Task objective. The output is the line holding "Instruction: Click the Daal" and all lines after it to the end of the records below; restate them unchanged and add nothing.

Excerpted data.
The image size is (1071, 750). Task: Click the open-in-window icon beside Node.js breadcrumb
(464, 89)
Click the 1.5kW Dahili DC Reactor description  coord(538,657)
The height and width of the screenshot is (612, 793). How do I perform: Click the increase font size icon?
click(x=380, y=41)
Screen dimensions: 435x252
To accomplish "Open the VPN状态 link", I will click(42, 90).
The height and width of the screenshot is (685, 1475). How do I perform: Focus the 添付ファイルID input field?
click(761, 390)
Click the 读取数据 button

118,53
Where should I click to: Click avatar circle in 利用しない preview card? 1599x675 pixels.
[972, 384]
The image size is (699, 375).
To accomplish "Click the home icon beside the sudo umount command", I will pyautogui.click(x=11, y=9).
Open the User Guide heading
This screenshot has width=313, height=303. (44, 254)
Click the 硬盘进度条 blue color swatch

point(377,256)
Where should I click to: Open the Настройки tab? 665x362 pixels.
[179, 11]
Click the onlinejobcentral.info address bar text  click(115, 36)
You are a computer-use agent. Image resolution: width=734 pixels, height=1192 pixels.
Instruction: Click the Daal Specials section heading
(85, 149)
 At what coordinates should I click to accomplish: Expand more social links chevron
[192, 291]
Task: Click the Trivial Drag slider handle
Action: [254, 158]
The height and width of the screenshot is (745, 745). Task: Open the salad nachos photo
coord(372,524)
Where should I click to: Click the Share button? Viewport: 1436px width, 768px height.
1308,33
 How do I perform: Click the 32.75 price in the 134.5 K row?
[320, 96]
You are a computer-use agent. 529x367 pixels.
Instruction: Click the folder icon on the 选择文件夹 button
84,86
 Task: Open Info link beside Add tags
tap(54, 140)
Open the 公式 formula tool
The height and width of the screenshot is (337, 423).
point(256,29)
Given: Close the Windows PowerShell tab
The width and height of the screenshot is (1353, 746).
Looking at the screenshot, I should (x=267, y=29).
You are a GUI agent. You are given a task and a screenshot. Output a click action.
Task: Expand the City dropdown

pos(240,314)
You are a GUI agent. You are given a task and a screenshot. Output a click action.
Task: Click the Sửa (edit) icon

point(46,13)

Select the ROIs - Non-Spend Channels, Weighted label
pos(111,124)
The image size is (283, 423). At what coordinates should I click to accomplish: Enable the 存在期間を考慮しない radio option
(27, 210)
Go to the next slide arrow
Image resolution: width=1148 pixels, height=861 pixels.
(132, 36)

Solution to this problem.
Instruction: Click the Daal Specials section heading
(85, 149)
 At what coordinates should I click to accomplish: Expand more social links chevron
[192, 291]
Task: Click the Trivial Drag slider handle
Action: [254, 158]
The height and width of the screenshot is (745, 745). Task: Open the salad nachos photo
coord(372,524)
Where should I click to: Click the Share button? Viewport: 1436px width, 768px height.
1308,33
 How do I perform: Click the 32.75 price in the 134.5 K row?
[320, 96]
You are a computer-use agent. 529x367 pixels.
Instruction: Click the folder icon on the 选择文件夹 button
84,86
 Task: Open Info link beside Add tags
tap(54, 140)
Open the 公式 formula tool
The height and width of the screenshot is (337, 423).
point(256,29)
Given: Close the Windows PowerShell tab
The width and height of the screenshot is (1353, 746).
Looking at the screenshot, I should (x=267, y=29).
You are a GUI agent. You are given a task and a screenshot. Output a click action.
Task: Expand the City dropdown

pos(240,314)
You are a GUI agent. You are given a task and a screenshot. Output a click action.
Task: Click the Sửa (edit) icon

point(46,13)

Select the ROIs - Non-Spend Channels, Weighted label
pos(111,124)
The image size is (283, 423). At what coordinates should I click to accomplish: Enable the 存在期間を考慮しない radio option
(27, 210)
Go to the next slide arrow
Image resolution: width=1148 pixels, height=861 pixels.
(132, 36)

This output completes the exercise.